Nobody blames a candidate for wanting to win, but have we abandoned all decorum for the sake of a little extra camera time? Maybe so.
Last Wednesday, local TV Channel 6 (aka "The CW") ran an "exclusive" story, headlined "Vandalism requires costly repairs to Mission Bay bridge." Seems that someone snipped out portions of the aluminum-wire screening—possibly for recycling cash—that runs the length of the 2-year-old Mike Gotch Memorial Bridge, which spans Rose Creek and is popular with Mission Bay runners and bicyclists.
The bridge sits in the northeastern corner of San Diego City Council District 2, but it was the District 6 representative whom the station sought for an on-site interview about the vandalism. Zapf, redistricted into District 2, is running to take that seat vacated when fellow Republican Kevin Faulconer took the mayor's oath. It's currently, and temporarily, occupied by council-appointed Democrat Ed Harris, a longtime city lifeguard.
"'Trying to deface and destroy something that’s important to the community and means so much—is really stressful that people would do something like that,' said San Diego Councilwoman Lorie Zapf, whose district includes the bridge," the CW story (emphasis added) initially and erroneously reported.
Zapf, facing a tough election challenge from former federal prosecutor Sarah Boot, never points out in the story that she's standing in another council member’s district. But, who else could provide such scintillating observations as "The city has limited funds…. Every time something like this happens we have to spend money fixing it" and "somebody could get injured or hurt"?
The next day, there was Zapf, standing alongside Faulconer, presenting local skateboarding icon and philanthropist Tony Hawk with his own day and a proclamation to commemorate it with young skateboarders and the Ocean Beach Skate Park at Robb Field as a backdrop. Again, in District 2.

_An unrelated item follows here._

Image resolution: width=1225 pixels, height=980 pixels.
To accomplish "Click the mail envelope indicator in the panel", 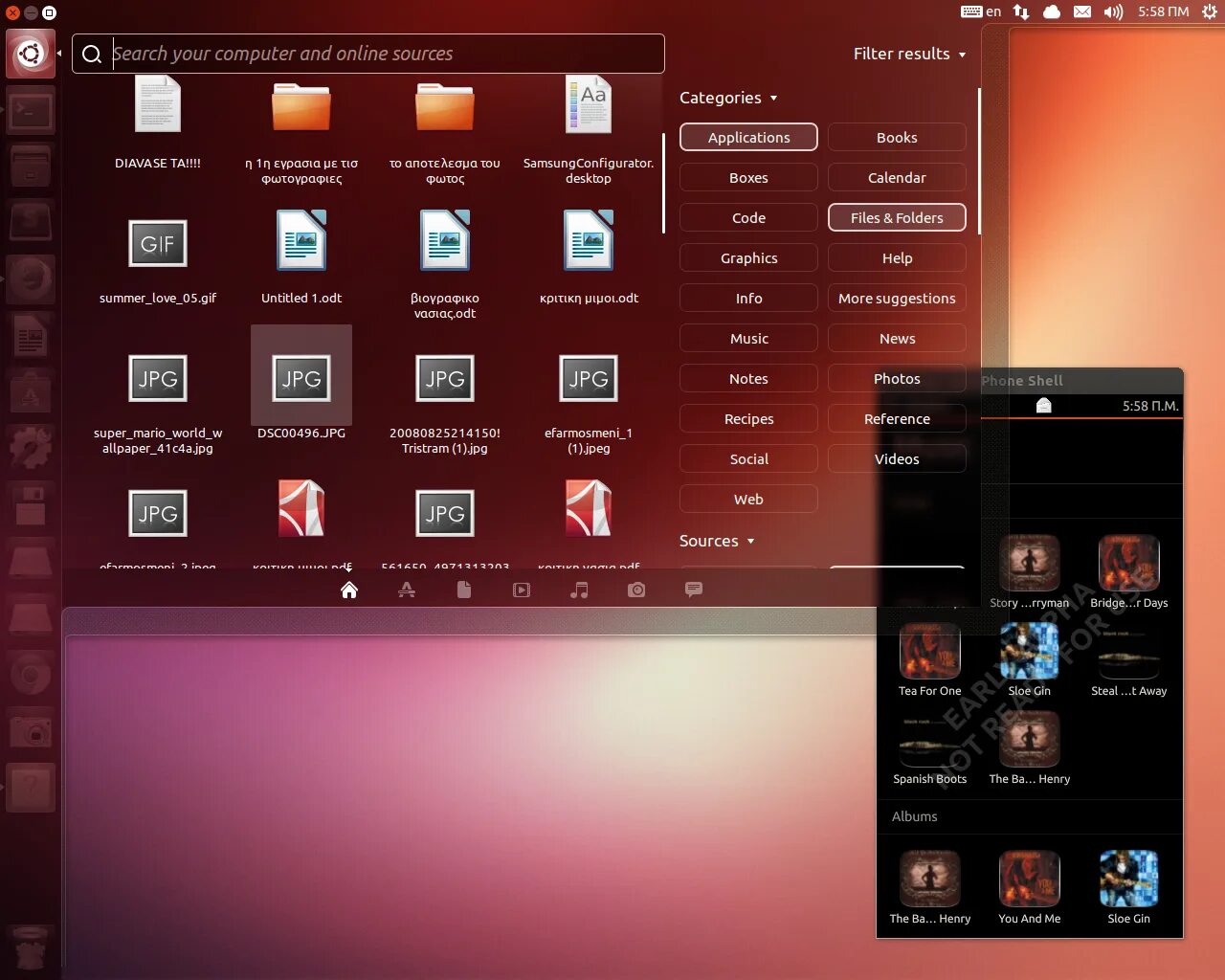I will pyautogui.click(x=1082, y=11).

Harris issued a terse statement the day after that gathering: "I didn't know about Lorie's event yesterday in my district at the Ocean Beach Skate Park. Her office didn't tell us it was happening, and I wasn't invited."
When social-media queries surfaced questioning Zapf's appearance with the mayor in District 2, Zapf's chief of staff, Job Nelson, took to Twitter to note that the OB skate park is located conveniently close to City Hall and that Hawk had helped finance it.
"[C]lose[est] skate park to downtown for Mayor and LZ that TH helped put money in," Nelson tweeted.
The only problem with that? The city-run OB Skate Park opened in 2000, two years before Hawk established the Tony Hawk Foundation that provides grants for skate parks in low-income communities.
"Tony or [Tony Hawk Foundation] did not contribute to the Robb Field Skatepark," Miki Vuckovich, executive director of the Vista-based foundation, confirmed to CityBeat by email. "It predates the establishment of our organization. Just shows how ahead of the curve San Diego was!"
Byron Wear, a Zapf supporter who was the District 2 council member when the skate park was built and opened, recalled that the park—poised on the fringe of Mission Bay Park on former marshland—benefited from its location by qualifying for hotel-tax funding.
"It was all paid for—$1.5 million, I seem to remember—with [hotel-tax] money," Wear said. "The hotel owners weren’t happy, but it's a great addition to Robb Field."
When told what Nelson had tweeted, Wear paused, then hedged, "Well, Tony may not have contributed financially, but he certainly provided promotional value."
The foundation is providing $40,000 each for two planned skate parks in Linda Vista and City Heights, but those communities fall within the council districts of Scott Sherman (District 7) and Marti Emerald (District 9), respectively. Neither took part in the OB event proclaiming "Tony Hawk Day." (Note to Sherman: Hawk, now an Encinitas resident, grew up in D7's Tierrasanta.)
The OB event itself had its awkward moments: Faulconer, claiming a skateboarding youth of his own and invoking "dude" once too often; Zapf telling attendees that her knowledge of Hawk and his skateboarding prowess trumped most because she'd helped one of her daughters write a school report about him; Hawk pronouncing Zapf's name "Zoff" (it's pronounced like "staff"); and Hawk, arms outstretched, thanking "the progressives" on the City Council for the honor.
The foundation executive director would later say it was the first time Hawk had met Zapf. As for the "progressives" remark, Vuckovich quipped, “We're still not used to politicians embracing skateparks. So, they’re progressives to us! For sure."
"There’s no politics at the skatepark," he added. "Just skateboarding."